Yes, it is difficult to disagree with this. As Ingo also pointed,
pretending to be a console driver is ugly, although I think it
was a clever way to avoid touching generic code.

But mtdoops tries to solves the following problem. What if we are
oopsing in an interrupt, which interrupted the mtd driver, so we have
all the locks held, and the mtd driver is in a unexpected stage ATM? Or
what if we are oopsing in the mtd driver, or in something which was
called by the MTD driver.?

This is what all that "workqueue vs. mtd->panic_write()" logic is about,
which Ingo dislikes.

The logic of mtdoops (my interpretation):

1. OK, there was an oops, we have it in a buffer and we need to write
   it to flash now.
2. If we are in interrupt context, we have to write right now, because
   the system is about to die very soon. And must use special
   'mtd->panic_write()' call.
3. If we have 'panic_on_oops' set, the system will be stopped soon. So
   we also have to write now, because this is our last chance. And we
   also have to use 'mtd->panic_write()'.
4. Otherwise, it is probable that system will be somewhat alive, and we
   may schedule the write instead of using 'mtd->panic_write()', because
   'mtd->panic_write()' abuses locking and chip state, and will screw up
   the mtd flash driver. So we prefer to schedule the write instead.

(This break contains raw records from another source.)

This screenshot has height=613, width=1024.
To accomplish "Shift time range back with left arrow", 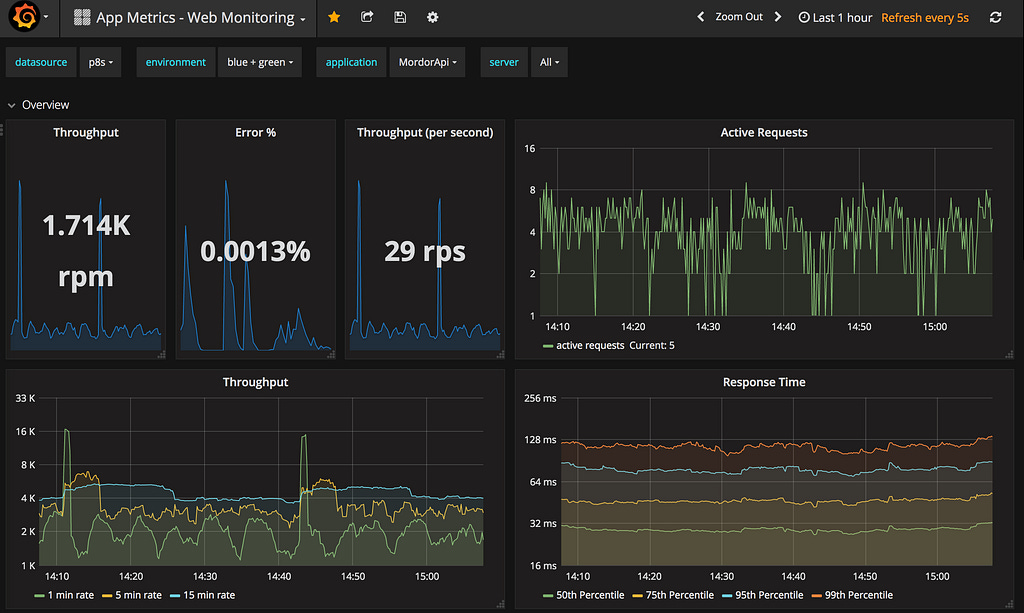I will 701,17.
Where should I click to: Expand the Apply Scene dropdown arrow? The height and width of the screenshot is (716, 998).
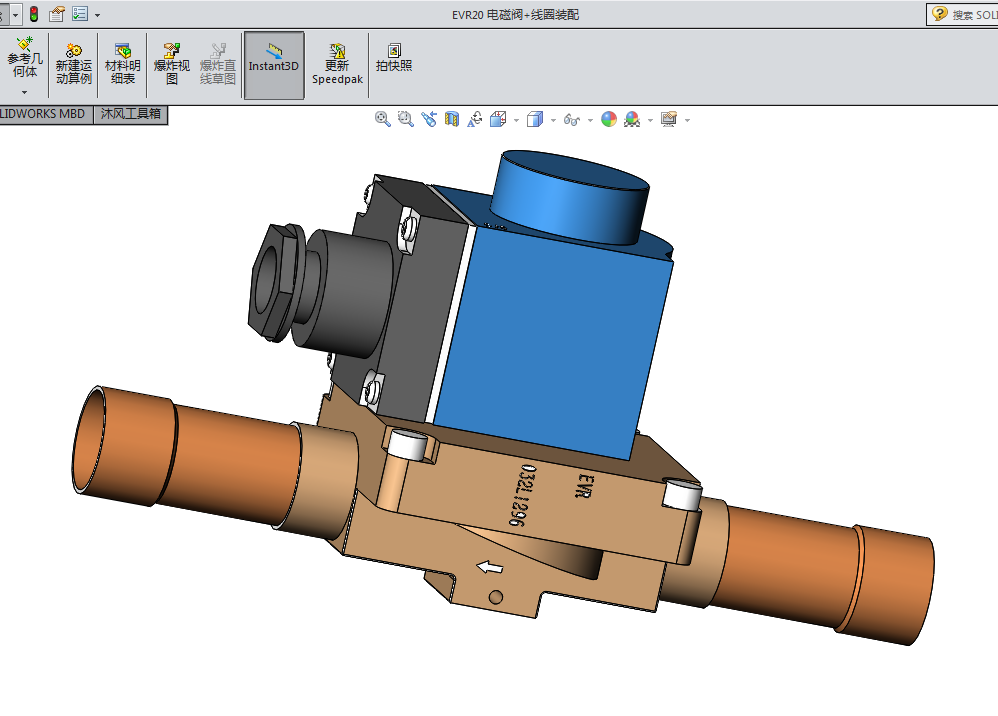pos(650,120)
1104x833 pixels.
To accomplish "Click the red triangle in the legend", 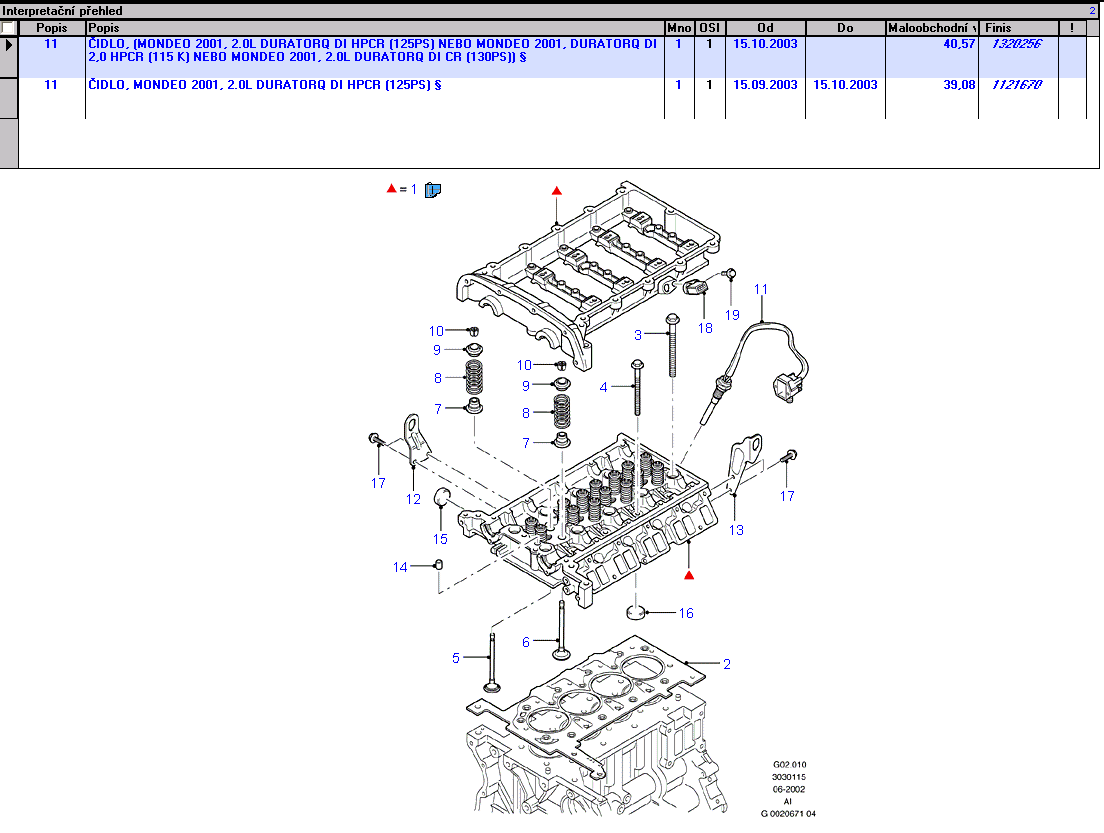I will (391, 188).
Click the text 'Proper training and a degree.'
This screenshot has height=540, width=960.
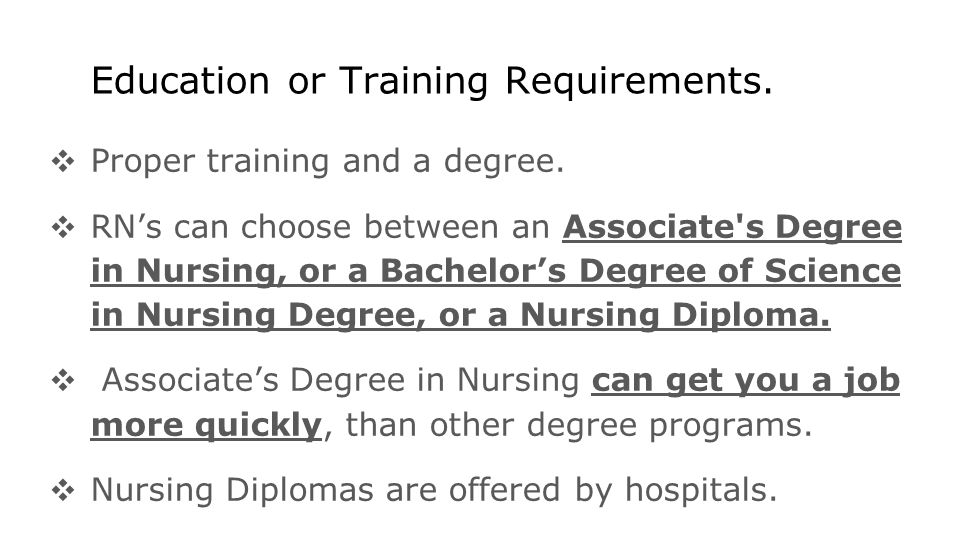point(328,162)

I guess similar could be done in 'panic()' instead. Or you have a more
elegant solution?
Linus Torvalds - Oct. 12, 2009, 5:43 p.m.
On Mon, 12 Oct 2009, Artem Bityutskiy wrote:
> 
> But mtdoops tries to solves the following problem. What if we are
> oopsing in an interrupt, which interrupted the mtd driver, so we have
> all the locks held, and the mtd driver is in a unexpected stage ATM? Or
> what if we are oopsing in the mtd driver, or in something which was
> called by the MTD driver.?

Well, quite frankly, if you have an oops while holding a spinlock, then 
the machine is dead _anyway_.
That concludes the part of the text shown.